Request 1 :: In the text on choosing a database, what format is each data point stored in?
Request 2 :: In the text on choosing a database, rewrite the passage starting at "It became apparent" and ending at "for many experimenters.", substituting "plain CSV files" for "good old text files".
Request 3 :: Summarize the text on choosing a database in two sentences.

Extract to read ::
After some initial requirements analysis we started to look for an appropriate database system. The following are some of our database requirements:
- the database must store large volumes of data;
- it must handle large traffic volumes;
- you must be able to easily publish data from a local private database to a global shared database in order to share data with colleagues;
- it must be convenient to store metadata describing the data for documentation purposes, since it is easy to forget important information about why and how the data was generated;
- it must be easy to insert new fields or remove existing fields from an existing schema; and
- it must be easy to remove unwanted or erroneous data.
It became apparent that MongoDB covers our requirements quite well, and it was therefore chosen as our database of choice over relational databases and good old text files; the latter, worryingly, are still the go to method for many experimenters.
MongoDB’s collections are in some ways comparable to SQL tables, and will be used to group data from the same experiment together. The data generated by a subsequent run of this experiment can then also be stored in this collection, thus forming a larger data set. Each data point is stored as a BSON object. BSON is a binary-encoded serialisation of a JSON document, the structure (or schema) of which are easily changed and existing objects updated, if alterations need to be made at some later stage. This allows us to change the database easily when compared to relational databases and text files, even if data of the type we are changing is already present in the database. As an added bonus, APIs that make it easy to create and manipulate JSON objects in your code are available for almost every language you can shake a stick at.

Supplied material ::
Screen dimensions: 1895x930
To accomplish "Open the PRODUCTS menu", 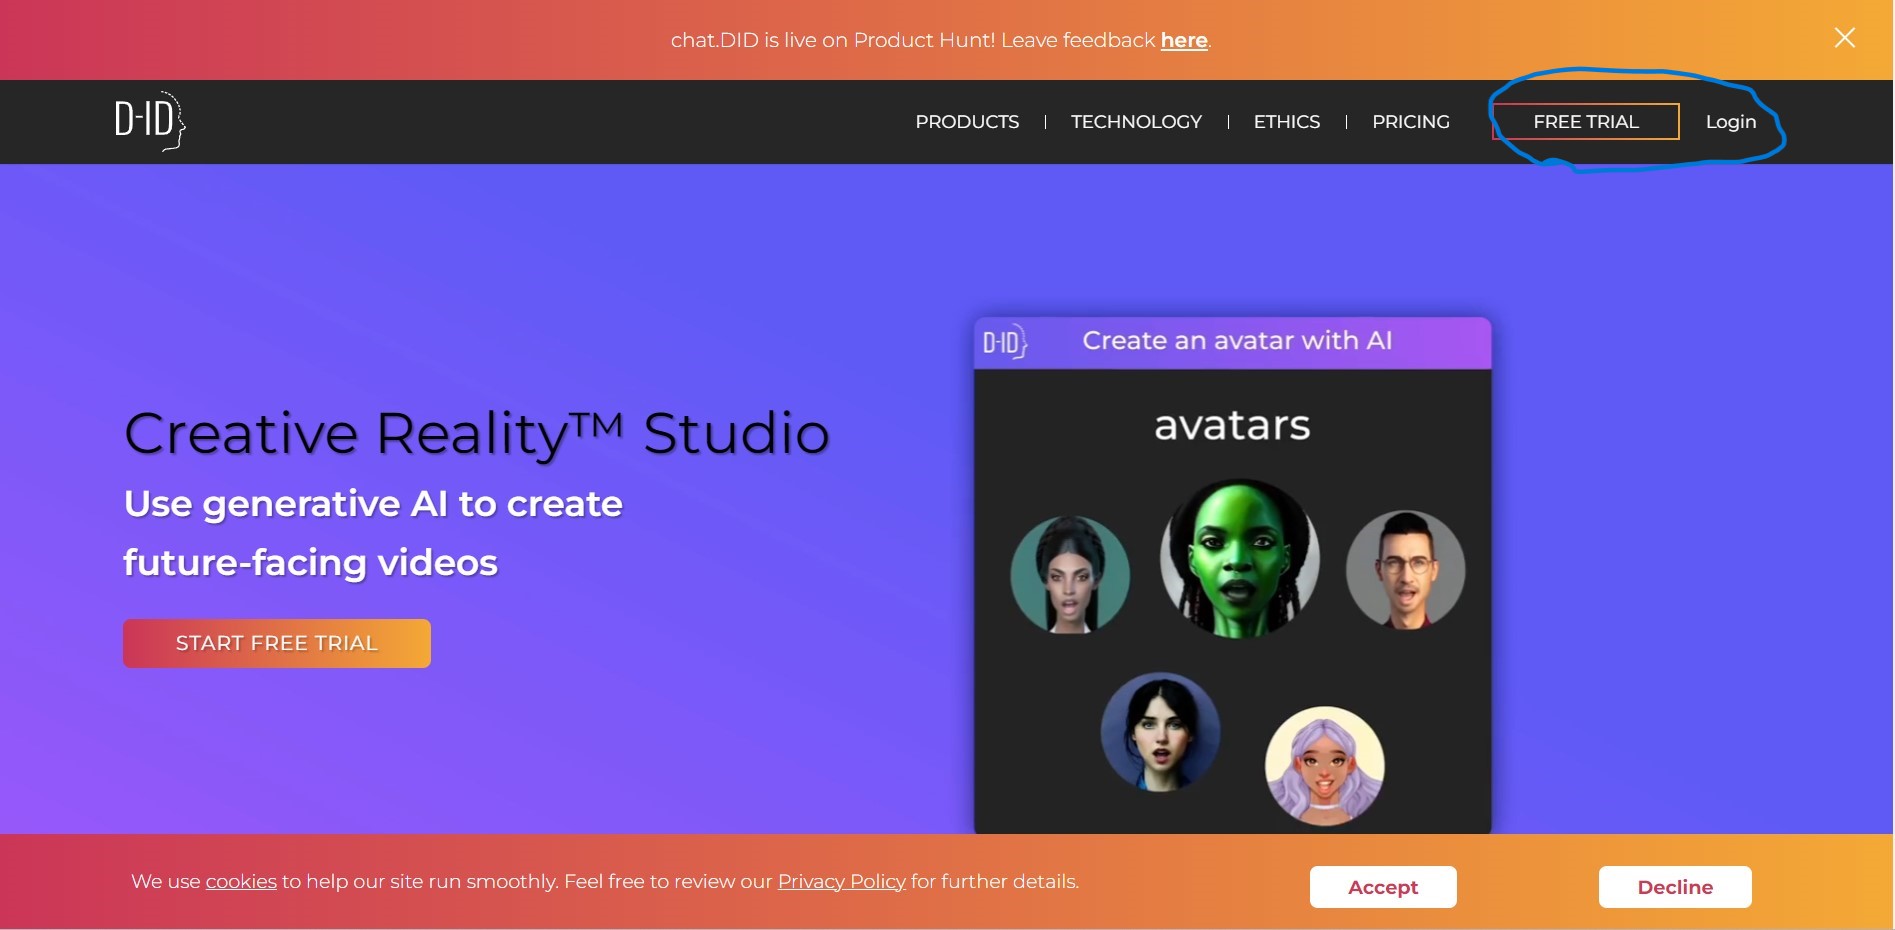I will coord(966,121).
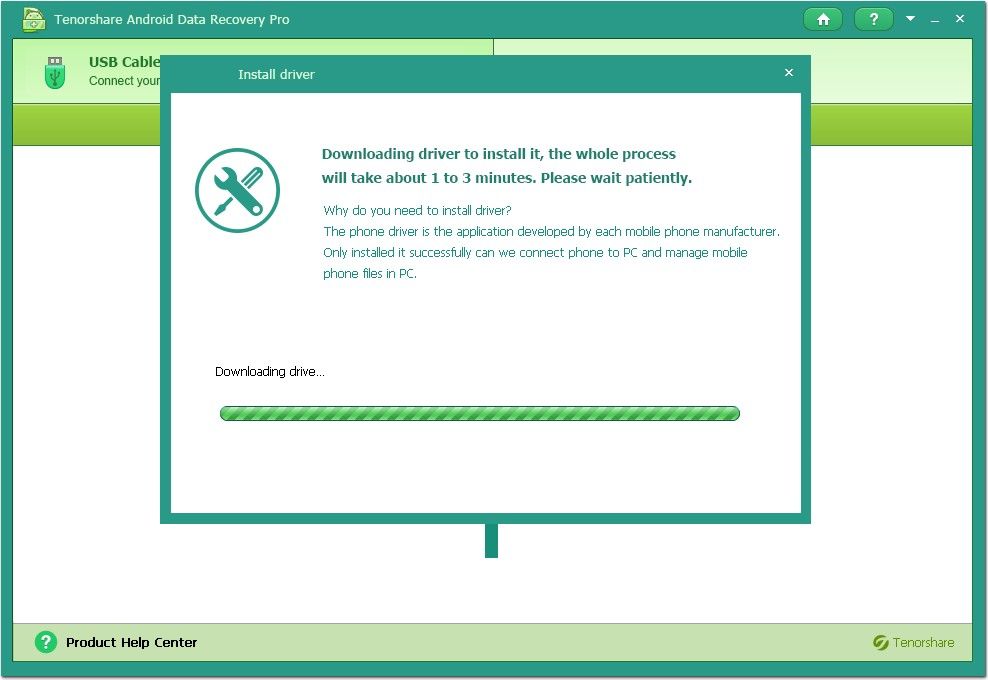
Task: Open the Product Help Center link
Action: click(x=131, y=643)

Exercise result 1 :: Each data point is stored as a BSON object.

Exercise result 2 ::
It became apparent that MongoDB covers our requirements quite well, and it was therefore chosen as our database of choice over relational databases and plain CSV files; the latter, worryingly, are still the go to method for many experimenters.

Exercise result 3 :: MongoDB was chosen over relational databases and text files because it met requirements such as handling large data and traffic volumes, easy publishing and metadata storage, and simple changes to schemas and data. Data from the same experiment is grouped in a collection, with each data point stored as a BSON object whose structure is easily changed, and JSON APIs are available for almost every language.